Risks Nonprofits Can’t Ignore When Adopting AI
Interest is intense, but so are the red flags. Candid discovered that a third of nonprofits can’t explain how AI links to the outcomes they seek in their missions. The Bonterra survey suggests that almost all respondents fret about how vendors use their data, and a significant number have restricted experiments due to lingering worries about bias, privacy, and security. Some of those fears are legitimate: Models can recreate patterns of systemic inequality, mishandle sensitive data, or veer out beyond their training in high-stakes situations.
Capacity is the other bottleneck. Few organizations have money set aside for AI training, audits, or policy formulation. With unclear governance — what data is in scope, who reviews outputs, how incidents are treated — the load falls on already overtaxed staff. The experts at NTEN and the Stanford Digital Civil Society Lab have stressed that responsible adoption includes organizational policies, not just clever prompt workarounds.
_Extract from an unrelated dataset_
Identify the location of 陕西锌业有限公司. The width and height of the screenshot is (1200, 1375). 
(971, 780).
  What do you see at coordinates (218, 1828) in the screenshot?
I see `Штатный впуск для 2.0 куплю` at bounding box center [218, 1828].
How to Adapt AI Responsibly on a Limited Budget
Start with low-risk, high-volume tasks. Pilot AI on internal workflows (like document summarization, meeting notes, or de-duplication of records) with only non-sensitive or de-identified data. Ensure human checking before it all goes live or impacts client services.
Create lightweight governance. Write a one-page policy about acceptable use, privacy, disallowed data (such as health records or immigration status), retention, and human review. For quality checks, record prompts and outputs. Engage program staff and community advisers early; they will reveal blind spots.
Select vendors with well-defined data protection. Prefer tools that provide the ability to opt out of model training and offer enterprise controls, and make available security attestations. If possible, handle sensitive information somewhere safe or with local models, not in public APIs.
Invest in people. Staff training that costs a few hours can more than pay for itself in short order. There are accessible curricula available through organizations like TechSoup, NTEN, and community colleges. Keep a record of time saved and outcomes improved so that you can testify to funders about why sustaining support for these functions matters.
Engage funders. Fast Forward’s leadership observes that philanthropy can be the catalyst for safe adoption by underwriting capacity: governance, training, bias testing, and community engagement. Even setting aside 5–10% of a grant specifically for digital infrastructure can be transformational.
The Bottom Line on Responsible AI for Nonprofits
AI has the potential to help nonprofits achieve more with less — but only if impact, equity, and privacy are built in from the beginning. The winners will treat AI as their co-pilot, not a replacement: narrowly scoped and community-informed, with outcomes measured against mission. With the right amounts of targeted investment from funders and pragmatic governance, the sector can indeed capture real efficiency gains while both valuing and protecting the people it’s there to serve.